For those of us who can remember a time when memory cards weren't a thing, old 16-bit consoles like the Mega-Drive and the Super Nintendo came with built-in memory in the cartridge.

The snag with them was that if you left them out of the cartridge for a certain length of time - a month, if our memory serves - the saved game would be gone when you plugged it back in.

We had a saved game for A Link To The Past that went missing on us when we moved house, hence how we're pretty sure it's a month. One gamer, however, wasn't prepared to let that happen.

A Japanese gamer, who goes by the name Wanikun, left his Super Nintendo plugged in for 20 years. Yes, two zero.
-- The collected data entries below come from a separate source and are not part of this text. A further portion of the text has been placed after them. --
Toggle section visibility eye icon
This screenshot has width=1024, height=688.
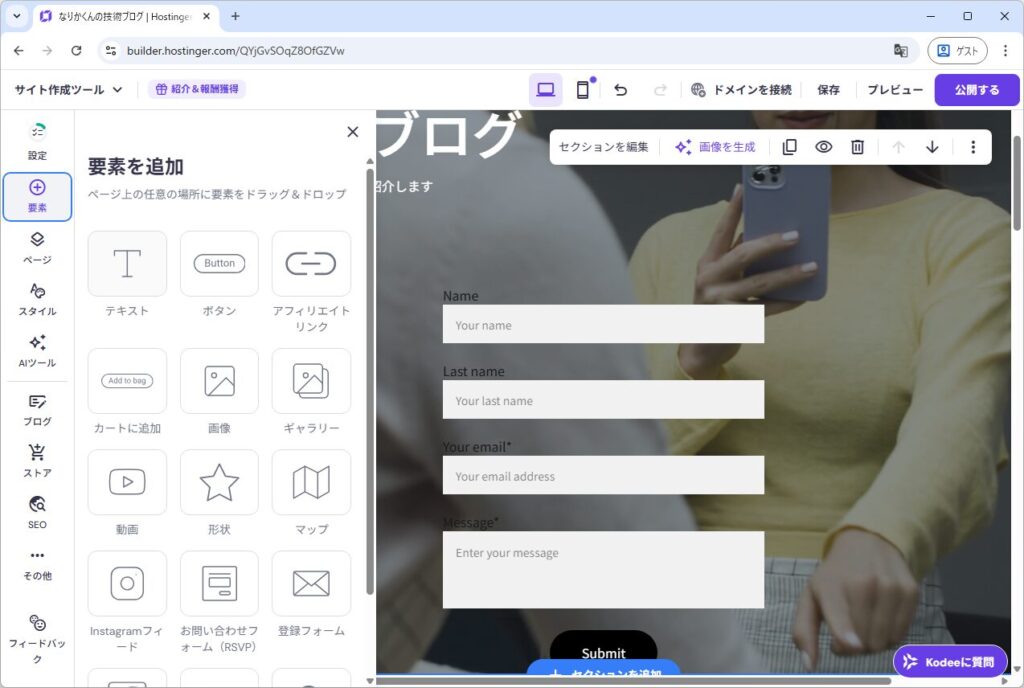(823, 147)
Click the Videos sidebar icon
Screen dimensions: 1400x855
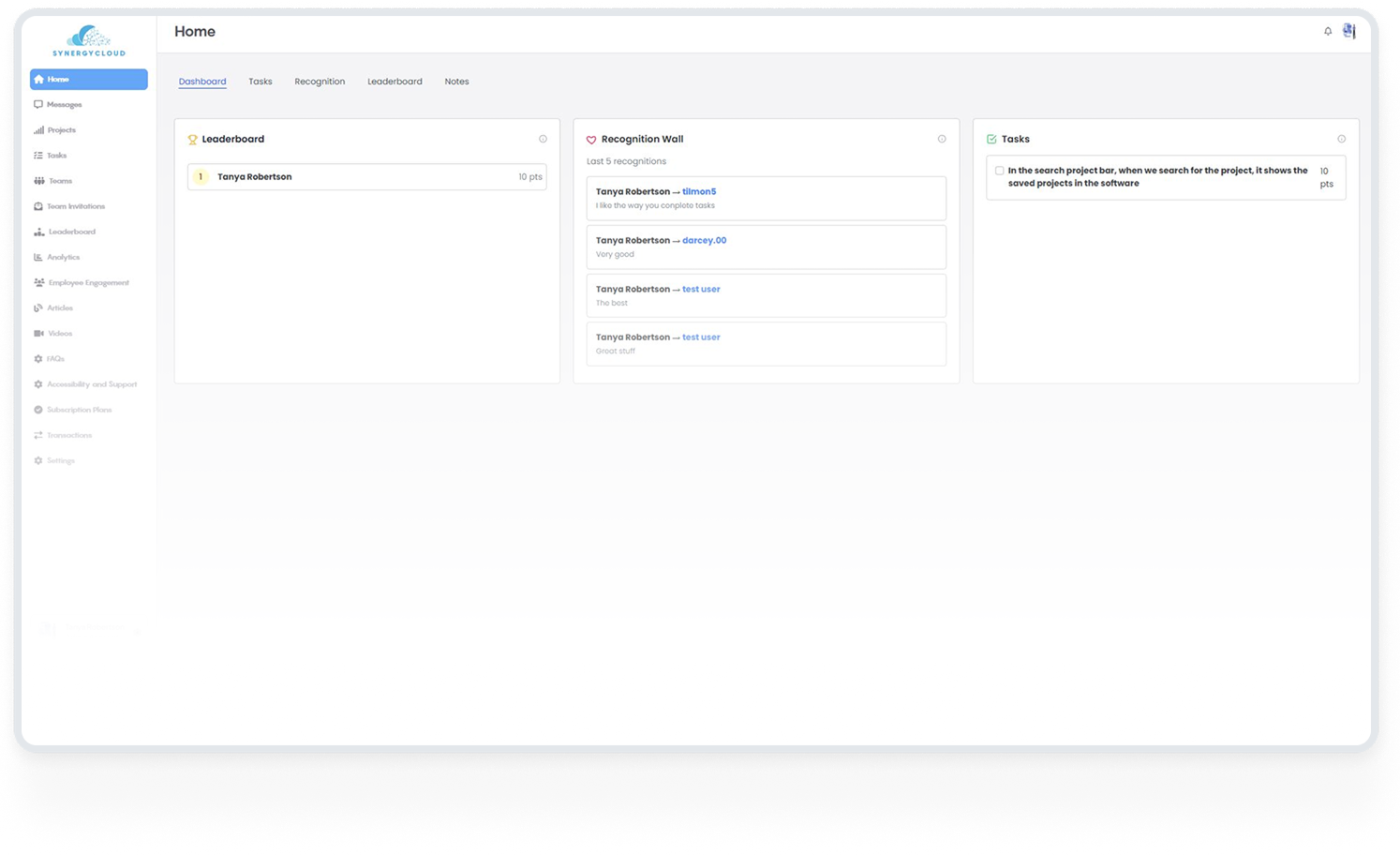point(59,333)
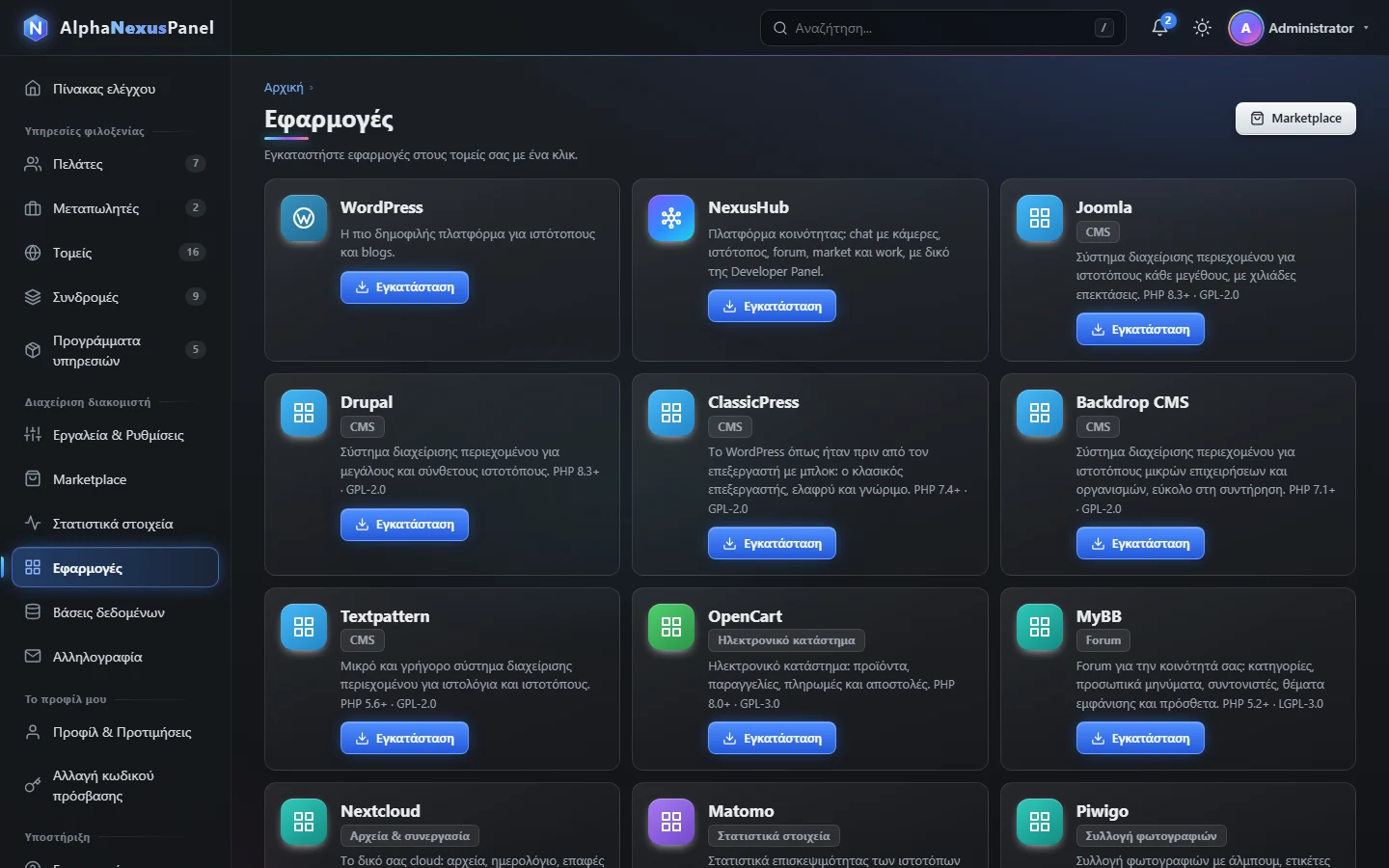The width and height of the screenshot is (1389, 868).
Task: Open notifications bell icon
Action: pyautogui.click(x=1160, y=28)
Two decades.

The save was on a Japanese-only game called Umihara Kawase, which is some sort of single-player platformer about a girl who gets lost in a world of sea creatures. Japan, everybody.

Anyway, Wanikun managed to keep the game saved for a grand total of 180,000 hours by keeping the SNES plugged in and live for the entire time. He only plugged out the game ONCE when he moved house and had the thing plugged out for no more than a day or two.

We're not sure if he cleared the game or not, but Wanikun has said that the game data would now probably be lost if he plugged out as the memory would have degraded after so many years.

If only we had that level of dedication, we could have kept that save game for A Link To The Past.